La tiroidite di Hashimoto

La tiroidite di Hashimoto è una malattia autoimmune della tiroide. Provoca ipotiroidismo, ovvero un calo della produzione di ormoni tiroidei, con ricadute a cascata su tutti gli organi del corpo. Un’alimentazione antinfiammatoria è un modo semplice di aiutare la tiroide a tavola. La tiroide è una piccola ghiandola a forma di farfalla situata nel collo. Gli ormoni che produce svolgono un ruolo fondamentale nel governare il metabolismo corporeo e il funzionamento di organi importanti, tra cui innanzitutto cervello, cuore, fegato, reni e pelle. Si stima che una donna su otto sviluppi un’affezione della tiroide nel corso della vita e la più frequente di queste è la tiroidite di Hashimoto, un disturbo di tipo autoimmune, in cui il sistema immunitario attacca tessuti dell’organismo stesso, in questo caso, appunto, quelli della tiroide. Quest’azione provoca un danno progressivo alla tiroide e altera la produzione di ormoni tiroidei, nel senso di una loro diminuzione (ipotiroidismo). Compaiono allora sintomi come stanchezza, debolezza, mancanza di concentrazione, cali di memoria, sonnolenza diurna, ipersonnia (il bisogno di dormire più ore del normale), freddolosità, depressione, irritabilità, secchezza della pelle, caduta dei capelli, stitichezza, dolori muscoloscheletrici, calo del desiderio sessuale, alterazioni del ciclo mestruale, ingrassamento (perché il metabolismo rallenta e il corpo brucia meno calorie). Nella maggior parte dei casi, la tiroidite di Hashimoto porta a una tiroide cronicamente ipoattiva e al bisogno di assumere a vita un ormone sostitutivo sintetico, la levotiroxina (contenuto in farmaci come Eutirox). Nella tiroidite di Hashimoto una dieta che diminuisca i livelli di infiammazione può aiutare. Ecco allora una serie di suggerimenti alimentari che vanno in questa direzione.

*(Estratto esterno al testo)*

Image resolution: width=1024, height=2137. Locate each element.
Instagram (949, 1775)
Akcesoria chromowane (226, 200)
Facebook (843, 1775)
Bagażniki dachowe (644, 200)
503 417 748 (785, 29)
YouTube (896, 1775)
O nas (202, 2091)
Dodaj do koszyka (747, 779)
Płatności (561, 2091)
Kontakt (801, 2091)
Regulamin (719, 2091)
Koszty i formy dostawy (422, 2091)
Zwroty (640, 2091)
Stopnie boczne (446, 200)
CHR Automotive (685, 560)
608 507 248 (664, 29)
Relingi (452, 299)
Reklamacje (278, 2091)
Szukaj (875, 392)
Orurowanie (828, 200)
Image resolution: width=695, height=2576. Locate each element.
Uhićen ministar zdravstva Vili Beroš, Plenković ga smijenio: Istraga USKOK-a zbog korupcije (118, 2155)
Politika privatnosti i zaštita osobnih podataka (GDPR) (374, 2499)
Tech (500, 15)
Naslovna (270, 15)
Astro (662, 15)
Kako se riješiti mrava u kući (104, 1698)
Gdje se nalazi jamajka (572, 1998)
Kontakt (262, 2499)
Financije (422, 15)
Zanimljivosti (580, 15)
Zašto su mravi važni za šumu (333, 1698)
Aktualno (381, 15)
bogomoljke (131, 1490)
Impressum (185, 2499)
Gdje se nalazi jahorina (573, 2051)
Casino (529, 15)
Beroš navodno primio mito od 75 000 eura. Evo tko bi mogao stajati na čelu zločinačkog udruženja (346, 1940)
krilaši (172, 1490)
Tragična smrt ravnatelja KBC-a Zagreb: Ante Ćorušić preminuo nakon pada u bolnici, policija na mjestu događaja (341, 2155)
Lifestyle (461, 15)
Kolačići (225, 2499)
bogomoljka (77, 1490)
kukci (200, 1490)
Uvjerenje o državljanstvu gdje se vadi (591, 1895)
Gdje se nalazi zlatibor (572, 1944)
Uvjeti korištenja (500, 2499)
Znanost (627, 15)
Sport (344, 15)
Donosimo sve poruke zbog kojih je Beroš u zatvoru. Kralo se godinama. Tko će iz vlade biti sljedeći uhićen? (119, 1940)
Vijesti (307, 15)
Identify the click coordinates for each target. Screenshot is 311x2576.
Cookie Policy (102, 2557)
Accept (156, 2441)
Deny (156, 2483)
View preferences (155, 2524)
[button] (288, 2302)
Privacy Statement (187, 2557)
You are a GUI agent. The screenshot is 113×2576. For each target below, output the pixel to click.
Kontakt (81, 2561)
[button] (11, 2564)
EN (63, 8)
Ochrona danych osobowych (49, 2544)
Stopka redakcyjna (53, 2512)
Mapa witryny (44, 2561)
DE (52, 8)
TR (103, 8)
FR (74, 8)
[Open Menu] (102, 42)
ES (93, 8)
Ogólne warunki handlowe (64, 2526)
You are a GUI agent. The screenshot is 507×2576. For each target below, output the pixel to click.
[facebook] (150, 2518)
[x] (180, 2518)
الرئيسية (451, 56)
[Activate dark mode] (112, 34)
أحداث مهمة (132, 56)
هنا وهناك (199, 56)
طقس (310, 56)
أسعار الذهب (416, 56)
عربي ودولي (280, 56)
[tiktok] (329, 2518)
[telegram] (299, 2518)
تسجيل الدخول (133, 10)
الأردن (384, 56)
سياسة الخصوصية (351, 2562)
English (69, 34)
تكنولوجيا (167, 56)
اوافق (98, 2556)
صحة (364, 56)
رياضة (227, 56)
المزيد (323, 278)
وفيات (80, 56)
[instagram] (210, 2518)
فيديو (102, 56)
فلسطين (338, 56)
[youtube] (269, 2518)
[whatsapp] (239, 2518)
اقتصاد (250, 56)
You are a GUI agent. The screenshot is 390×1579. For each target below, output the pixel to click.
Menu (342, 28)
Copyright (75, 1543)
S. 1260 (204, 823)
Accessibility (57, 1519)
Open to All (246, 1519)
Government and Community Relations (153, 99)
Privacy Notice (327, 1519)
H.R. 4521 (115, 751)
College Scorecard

Cibi da tenere in particolare considerazione:

pesce grasso (salmone pescato, sgombro, sardina ecc.), ricco di acidi grassi      essenziali omega 3.

olio extra vergine di oliva per il suo interessante contenuto di grassi monoinsaturi. Da usare a crudo, come unico condimento grasso, al posto di burro, margarina e oli di semi vari

frutta fresca, in gran quantità e da agricoltura biologica

verdura biologica, almeno una porzione a pranzo e una a cena. Due sono anche meglio

curcuma, una spezia dalle proprietà salutistiche meravigliose e dagli effetti antinfiammatori. Da spolverizzare abitualmente sulle pietanze

zenzero, un’altra spezia ad attività antinfiammatoria comprovata da studi scientifici. Inoltre è bene introdurre le seguenti modifiche:

sostituire i cereali raffinati con quelli integrali

tagliare drasticamente o meglio ancora eliminare completamente lo zucchero e ciò che lo contiene (dolci di ogni genere, bibite industriali ecc.)

alternare proteine animali con proteine vegetali (legumi, frutta in guscio), un pasto le une, il pasto successivo le altre

limitare i grassi saturi ed eliminare quelli idrogenati e parzialmente idrogenati (grassi trans), che si trovano in prodotti da forno industriali dolci e salati (biscotti, merendine, fette biscottate, cracker, grissini ecc.), patatine fritte, noccioline tostate.